Steers picked up a knife from the floor. She said, “I will not ruin your lovely dragon, as I am partial to them myself.”

She squatted and placed the tip of the knife near his left wrist and proceeded to walk it up his arm, careful not to sink the blade too deeply or hit an artery or a large vein. She kept her focus on her work, but when she was finished, with the end of the incision right below Nash’s shoulder capsule, she moved herself squarely back over his torso and looked him in the eyes, her expression impressed.

“You barely flinched,” she said breathily, from the effort of slicing him. To Nash, her gaze now held the conflicting emotions of disappointment and admiration.

Nash, in truth, had known what she was going to do to him, because the FBI had warned him that Steers sometimes sliced up her underlings, including, probably, Rhett Temple.

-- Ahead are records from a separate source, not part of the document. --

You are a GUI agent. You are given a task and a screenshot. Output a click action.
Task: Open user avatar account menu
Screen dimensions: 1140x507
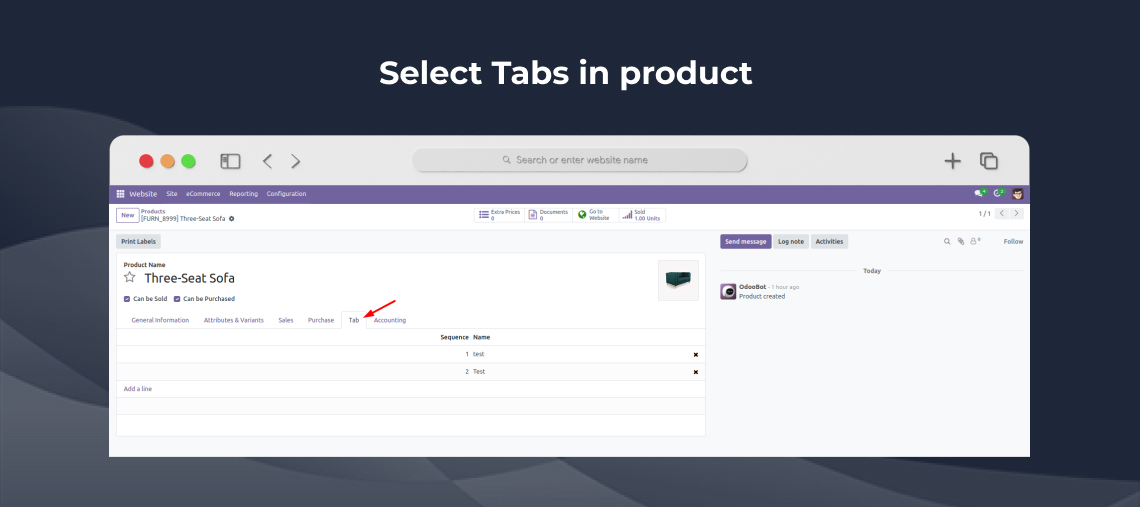(1017, 194)
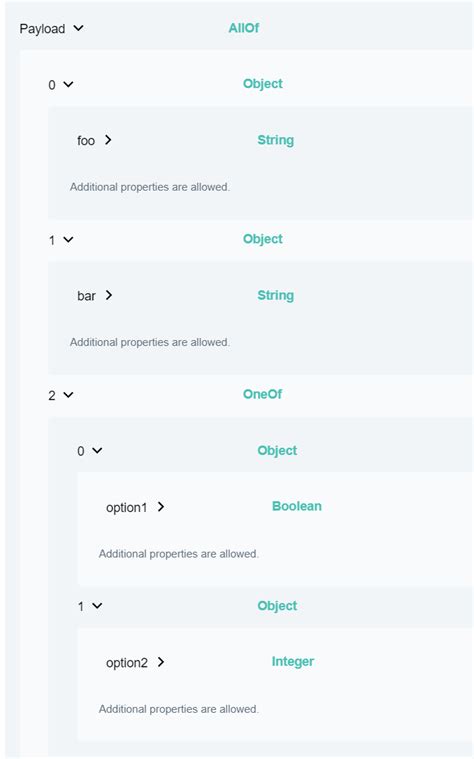Select the bar property name

[86, 296]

While the blade had bitten into him Nash had held the mental image of a painting he had seen in Rhett Temple’s home back in America, depicting a young girl and a dog running in a field. During a conversation Temple had been having with a detective concerning his daughter Maggie’s death, Nash had seized upon the painting as a mental refuge. His friend Shock had told him how Ty Nash, his father, while a POW in Vietnam, had used the memory of himself as a teenager riding a beloved horse in Mississippi where he had grown up, to survive the torture inflicted upon him by his captors. It was all about separating your mind from the present. And if you did that, the pain, while still there, could be managed. Nash was glad that he had practiced this technique over and over. Otherwise, he would have been screaming in pain while Steers carved up his arm.

“Mr. Temple was not nearly as stoic when it was done to him,” she said, confirming what Nash had long suspected.

As his mind left the girl and the dog behind, Nash let out a long breath and felt the spread of blood across his skin.

“What good would that have done?” he said quietly. “If you can’t change something, the waste of energy is unforgivable.”

She wiped the bloody knife off on his bare chest, smearing, perhaps symbolically and intentionally, the tattoo of the scales of justice. “And are you saving your energy for something important, Mr. Hope?” she asked, her expression holding an air of expectation.

“Aren’t we all?” he replied smoothly.

Then Steers leaned down and kissed him on the lips. When she pulled away and looked at him Nash noticed the strange expression on her face, as though she was surprised by her action. Her lips parted and he glimpsed strong, white teeth and a flicker of tongue. She started to lean back down, perhaps for another touch of his lips, but then stopped. The woman rose and was quickly gone.

A few moments after that men were all over him. One injected him with something in his other arm, and Nash fell unconscious once more.